I think the switch statement will probably be turned into a jump table by the compiler, so I don't see an issue with that.

On the other hand, you can probably use a better data structure for your player's hand. Right now, you're basically using a triply nested loop:

  1. Iterating through every word in the database
  2. Iterating through every character in the word
  3. Iterating through every character in the player's tile array

The first two cannot be avoided. On the other hand, you can use a hash table or some kind of O(N) lookup data structure for the third.

I'd probably represent the hand as an array of 27 ints. Each element represents a letter or "_", and its value is the number of tiles in the hand. When you find a matching tile, you can decrement its value. If the value is already zero, then you know the player doesn't have that tile.

But as Ted pointed out, your best bet is to use a profiler to find the most expensive calls. Then figure out how to make as few of those calls as possible.

pepsi
  • 6,785
  • 6
  • 42
  • 74
1

You tend to get answers that are guesses.

The thing to do is, on each platform, just squeeze the code until it's optimal. Then if there's any speed differential, at least you'll know each code is as fast as possible.

Profiling is what's often recommended, but here's an example of how I do it.

Community
  • 1
  • 1
Mike Dunlavey
  • 40,059
  • 14
  • 91
  • 135
  • Thanks for the example, I'll read through it to learn how to profile properly. I did put system timers all throughout the code to try to figure out where the biggest delays were... more details below! – Michael Dougan Oct 17 '11 at 18:13
  • @Michael: Yeah, if you get good at this, you'll actually have a rare skill. The general wisdom is "measure measure" or "use a profiler", but if you ever hear (which you don't) how much speedup was achieved, it's maybe like 10%-40%. Pretty anemic. Not like the 43 *times* in that first link. – Mike Dunlavey Oct 17 '11 at 18:46
0

Thanks everyone. I was expecting to get e-mail alerts, so, I didn't realize people were already responding.

I ended up placing log printouts of system times at various places in the cursor loop to try and determine what was taking the most time. The initial moveToFirst() took the most time, but that was to be expected, and there is really nothing I could do about it. I noticed that most words processed in two or three milliseconds, which should be plenty fast enough, but then, for no apparent reason, one word would take 20 or 30 ms. I reasoned that there must be some garbage collection going on in the background, so, I sought to reduce allocations/deallocations as much as possible. In all of the loops, rather than declare the variable like for (int i = 0... to for (i = 0, moving the variable declaration to the top of the method. This helped a little, but I'd still left one line untouched. When I changed that, it made all the difference in the world.

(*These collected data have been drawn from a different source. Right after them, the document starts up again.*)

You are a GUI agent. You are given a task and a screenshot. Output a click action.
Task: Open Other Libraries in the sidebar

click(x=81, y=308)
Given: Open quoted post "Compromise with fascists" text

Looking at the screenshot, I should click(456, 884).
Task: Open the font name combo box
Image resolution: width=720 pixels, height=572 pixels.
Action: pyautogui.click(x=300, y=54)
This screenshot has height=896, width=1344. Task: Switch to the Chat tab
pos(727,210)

    // Refresh the Tile array, underscores sorted to the front

    for (i = 0; i < sortedTiles.length; i++) {
        aTiles[i] = sortedTiles[i];
    }

    // Instead of doing it this way                 
    //aTiles = sortedTiles.clone();

I allocate aTiles above the cursor loop, and here, I'm just re-initializing it with the characters in the players hand. This one clone() was what was making frequent garbage collection necessary, and killing my performance.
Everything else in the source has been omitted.